The Department of Work and Pensions, however, argues the changes will benefit poorer regions because they "help people back into work - which will benefit the economy more than simply abandoning them to claim benefits year after year."
Here, laid bare, is a fundamental question for the future well-being of the UK. If Iain Duncan-Smith is able to squeeze billions from the welfare bill by getting people into jobs, then he will have achieved what politicians of all hues have failed to do in decades. Deprived post-industrial towns and cities will bloom again.
But the concern is that the welfare reforms will actually take far more money out of fragile poor economies than rich ones, making old industrial areas even less attractive to investors and entrepreneurs. There won't be the jobs for claimants to get into.
The Sheffield Hallam research assesses the geographical consequence of welfare reforms by comparing claimant caseloads in local authorities and factoring in the DWP's own impact assessments. It calculates that, by 2015, a whopping £19bn will be taken out of working-age benefits each year - but the effects are far from even.
Ranking the overall impact in terms of the effect upon the average working-age adult in each place, the town hardest hit is Blackpool, where the annual loss per adult is calculated at £914. One really has to hope new jobs do come because this is a place with pockets of truly shocking deprivation. Over a quarter of the town receives working-age benefits.
One of the authorities affected least by the welfare reforms is Hart in Hampshire - a community which enjoys precisely zero wards designated as deprived. Here the average working-age adult will lose £241, according to the Sheffield Hallam study, just over a quarter of the impact felt in Blackpool.
In London, the contrast is stark. In the City of London, the loss per head is said to be just £177, while in neighbouring Westminster it is £821 - mostly down to the loss of housing benefit. The cap on housing benefit will cost the average Westminster adult £387 a year, while the under-occupancy charge - or bedroom tax - sees a further loss of £64.
Since the data looks at the effect on ALL working-age adults regardless of whether they receive benefits, the financial impact on individual claimants is even greater.
Changes to incapacity benefit hit hardest in south Wales and the west of Scotland.
It is, of course, no surprise that changes to welfare affect those places where more people are claiming benefits.
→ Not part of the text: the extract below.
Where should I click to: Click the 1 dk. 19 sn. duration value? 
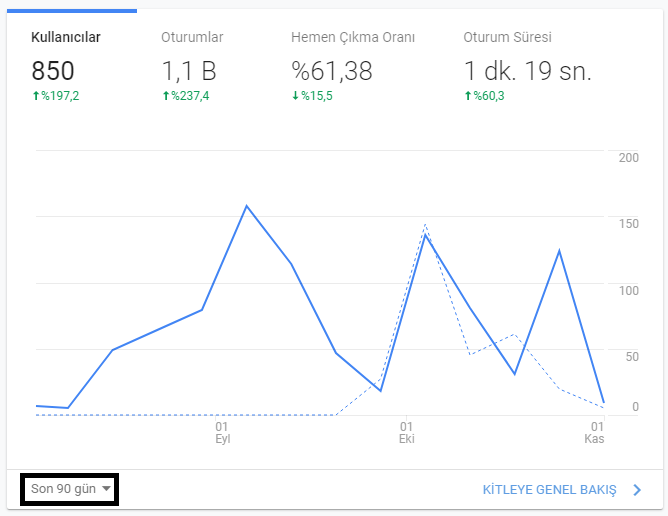(x=527, y=71)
But according to one of the authors of the Sheffield Hallam research, Steve Fothergill, there are worrying economic and social consequences.
"A key effect of the welfare reforms will be to widen the gaps in prosperity between the best and the worst local economies across Britain. Our figures also show that the coalition government is presiding over national welfare reforms that will impact principally on individuals and communities outside its own political heartlands."
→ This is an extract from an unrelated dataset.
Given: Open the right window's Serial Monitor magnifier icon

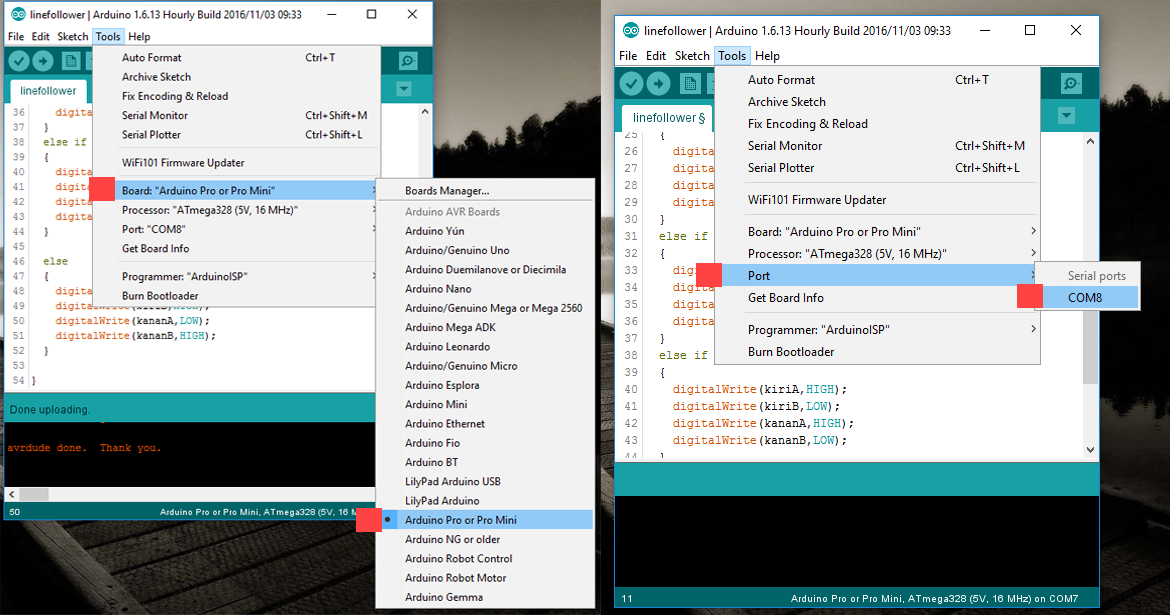Looking at the screenshot, I should 1070,83.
The counter argument is that it is precisely those communities which have become most reliant on benefits that can profit most from reforms designed to ensure people are always better off in work than on welfare.
The Department of Work and Pensions said this: "Around nine out of 10 working households will be better off by on average almost £300 a year as a result of changes to the tax and welfare system this month. Raising the personal allowance to £10,000 will have lifted 2.7m people out of income tax since 2010.
"These changes are essential to keep the benefits bill sustainable, so that we can continue to support people when they need it most across the UK."
The local and regional impact of welfare reform is of more than academic interest. If the government is right, deprived communities will experience a renaissance. If the researchers in Sheffield are right, the cuts to benefits will see the poorest communities in Britain suffer further decline.